Directions for this task: Rewrite the entries from the line containing "861x470 pixels. Task: Expand" down to and including the line containing "I will coord(279,337).", requests included. Scale every coordinate in the answers by 1.9 and round each result to a whole number, with halves rounded up.

-.-.-

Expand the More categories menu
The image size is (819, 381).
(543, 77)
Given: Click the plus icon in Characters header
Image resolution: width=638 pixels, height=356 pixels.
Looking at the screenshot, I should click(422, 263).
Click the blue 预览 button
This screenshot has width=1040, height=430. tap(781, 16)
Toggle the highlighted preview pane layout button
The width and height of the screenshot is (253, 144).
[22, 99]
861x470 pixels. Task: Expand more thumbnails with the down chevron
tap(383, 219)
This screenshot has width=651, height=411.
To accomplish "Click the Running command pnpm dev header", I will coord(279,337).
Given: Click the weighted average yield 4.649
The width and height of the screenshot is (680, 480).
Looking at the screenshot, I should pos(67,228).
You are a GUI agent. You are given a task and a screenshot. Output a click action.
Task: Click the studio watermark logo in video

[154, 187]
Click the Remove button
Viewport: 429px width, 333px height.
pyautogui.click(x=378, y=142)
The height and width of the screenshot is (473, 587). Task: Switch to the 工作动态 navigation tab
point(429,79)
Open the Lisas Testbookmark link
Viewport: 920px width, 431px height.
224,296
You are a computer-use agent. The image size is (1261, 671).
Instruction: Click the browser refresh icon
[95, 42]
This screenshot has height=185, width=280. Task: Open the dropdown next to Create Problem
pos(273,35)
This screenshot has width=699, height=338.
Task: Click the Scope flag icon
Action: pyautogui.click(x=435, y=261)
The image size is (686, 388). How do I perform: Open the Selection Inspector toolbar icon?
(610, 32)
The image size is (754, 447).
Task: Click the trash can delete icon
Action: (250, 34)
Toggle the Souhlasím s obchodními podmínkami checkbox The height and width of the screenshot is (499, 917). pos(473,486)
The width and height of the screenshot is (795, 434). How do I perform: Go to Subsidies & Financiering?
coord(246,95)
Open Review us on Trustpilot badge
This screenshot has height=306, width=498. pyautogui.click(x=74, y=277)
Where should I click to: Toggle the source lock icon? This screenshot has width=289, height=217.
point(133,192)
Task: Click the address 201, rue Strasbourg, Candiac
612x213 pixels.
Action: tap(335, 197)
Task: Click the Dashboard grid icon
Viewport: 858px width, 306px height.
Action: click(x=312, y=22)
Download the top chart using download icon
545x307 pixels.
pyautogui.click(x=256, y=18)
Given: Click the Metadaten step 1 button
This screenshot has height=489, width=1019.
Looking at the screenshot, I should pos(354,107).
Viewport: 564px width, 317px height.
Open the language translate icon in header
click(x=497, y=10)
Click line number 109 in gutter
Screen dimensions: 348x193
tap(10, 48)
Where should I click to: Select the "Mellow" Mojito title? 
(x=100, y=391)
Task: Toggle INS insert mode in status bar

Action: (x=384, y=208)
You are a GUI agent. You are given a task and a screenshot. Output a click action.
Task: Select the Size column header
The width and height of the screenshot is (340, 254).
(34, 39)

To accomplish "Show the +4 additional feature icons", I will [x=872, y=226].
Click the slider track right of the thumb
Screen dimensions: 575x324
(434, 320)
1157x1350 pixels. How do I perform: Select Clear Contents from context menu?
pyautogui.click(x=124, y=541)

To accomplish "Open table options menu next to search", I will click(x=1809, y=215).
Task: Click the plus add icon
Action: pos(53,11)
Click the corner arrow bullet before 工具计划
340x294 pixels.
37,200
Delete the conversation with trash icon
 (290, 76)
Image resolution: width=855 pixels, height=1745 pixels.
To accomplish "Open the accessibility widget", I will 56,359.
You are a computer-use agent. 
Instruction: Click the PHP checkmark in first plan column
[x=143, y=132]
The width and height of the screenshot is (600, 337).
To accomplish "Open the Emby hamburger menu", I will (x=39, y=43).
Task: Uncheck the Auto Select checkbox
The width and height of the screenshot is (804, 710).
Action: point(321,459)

-.-.-

Exercise response:
861x470 pixels. Task: Expand more thumbnails with the down chevron
tap(728, 416)
This screenshot has width=651, height=411.
To accomplish "Click the Running command pnpm dev header", I will coord(530,640).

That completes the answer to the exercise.